Man hat damals die Bezeichnung "Verfassung" vermieden, weil man der Auffassung war, dass eine sich "Verfassung" nennende Verfassung für das gesamte Staatsgebiet zu gelten habe. Es war aber nun mal in der Nachkriegszeit in Deutschland nicht möglich gewesen, eine Verfassung für ganz Deutschland zu schaffen. Vielleicht hat der eine oder andere schon mal etwas vom kalten Krieg gehört. Aber wenn das Grundgesetz keine Verfassung sein sollte, wieso hat sich das Deutsche Volk dieses Grundgesetz kraft seiner verfassungsgebenden Gewalt gegeben? Man wusste also von Anfang an, das Grundgesetz ist eine Verfassung, nur aus innerstaatlichen Gründen durfte sie nicht so heißen. Den Alliierten war das wohl egal. Sie haben die Ministerpräsidenten beauftragt, eine Verfassung für den Bereich der westlichen Besatzungszonen auszuarbeiten. Von Grundgesetz haben die Alliierten nichts gesagt.Nirgends im GG wird dieses als Verfassung bezeichnet. Schon in der Präambel steht:
Zitat
von dem Willen beseelt, als gleichberechtigtes Glied in einem vereinten Europa dem Frieden der Welt zu dienen, hat sich das Deutsche Volk kraft seiner verfassungsgebenden Gewalt dieses Grundgesetz gegeben.

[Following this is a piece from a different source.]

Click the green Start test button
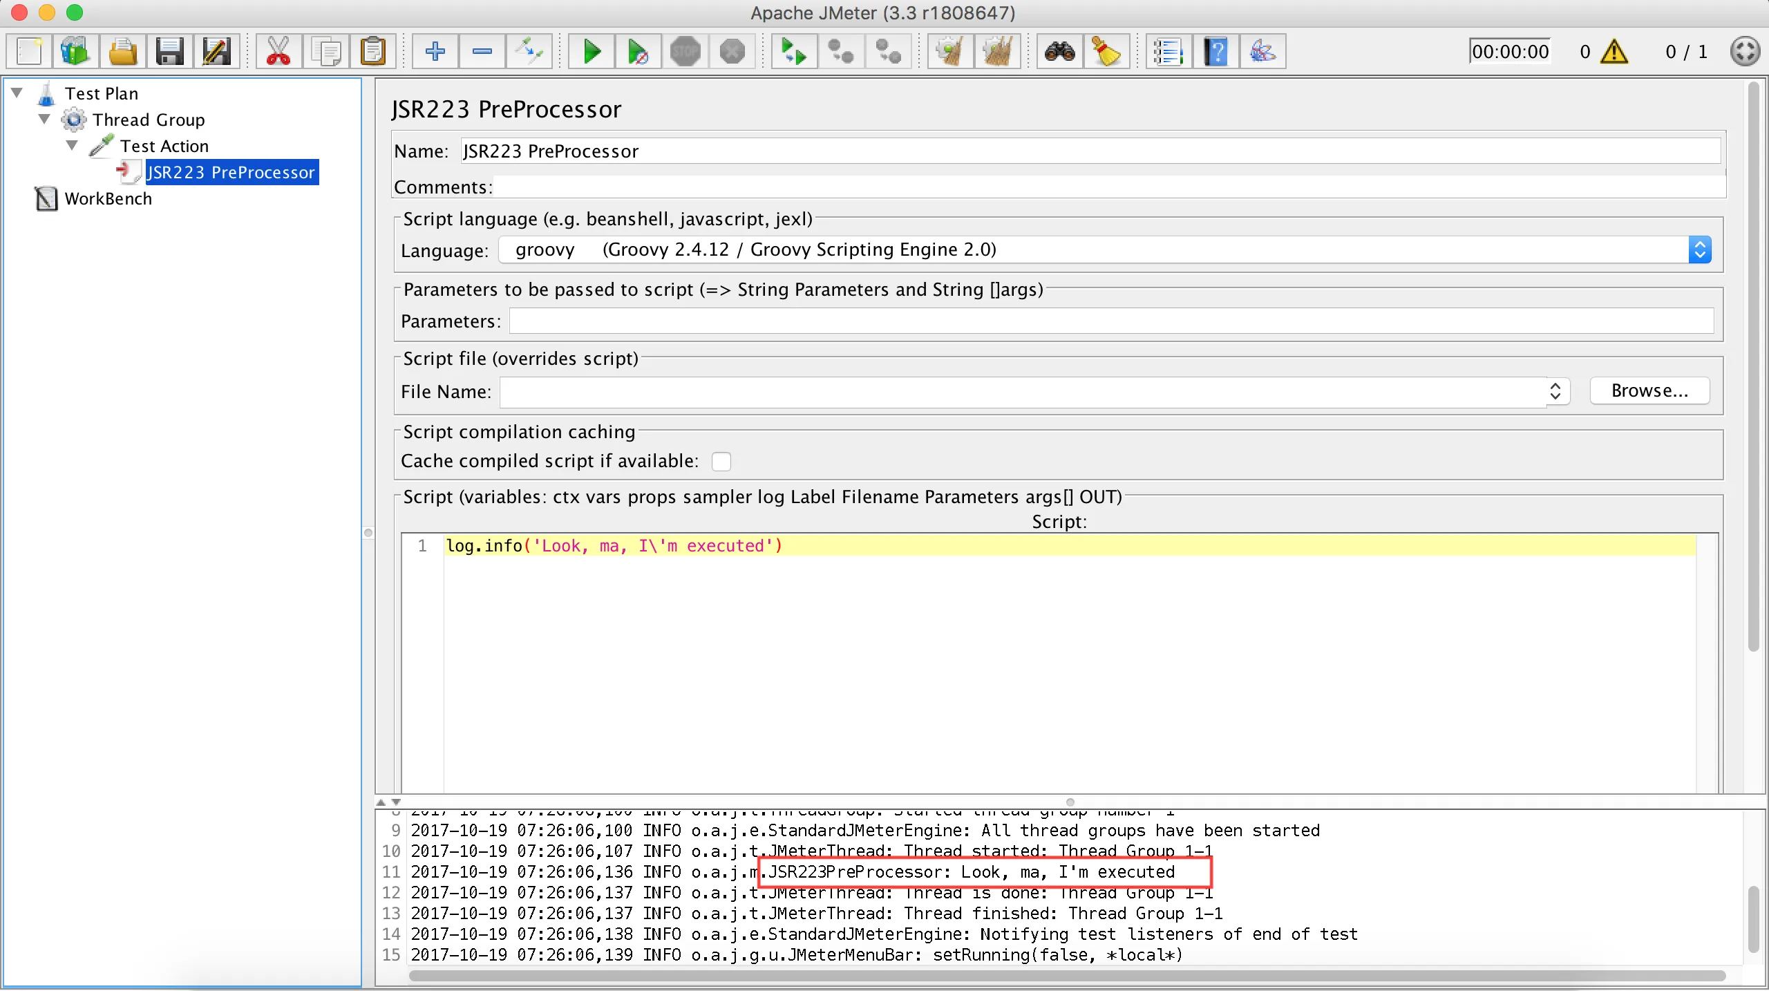Viewport: 1769px width, 991px height. coord(592,52)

Dieses Provisorium war für ein paar Jahre gedacht gewesen. Niemand ist auf die Idee gekommen, dass es bis zur deutschen Einheit noch 41 Jahre dauern könnte. Und das Provisorium von 1949 war schon wenige Jahre später kein Provisorium mehr, sondern eine funktionierende Verfassung.
Einer Verfassung ist es übrigens egal, ob das Volk über sie abstimmt, oder ob sie nur vom Parlament mit qualifizierter Mehrheit beschlossen wird. Eine Verfassung kann auch von einem Diktator ganz allein erlassen werden.
Das Grundgesetz wurde vom Parlamentarischen Rat beschlossen und anschließend von den demokratisch gewählten Länderparlamenten angenommen. Es ist somit ebenso legitimiert, wie dreißig Jahre vorher die Weimarer Verfassung.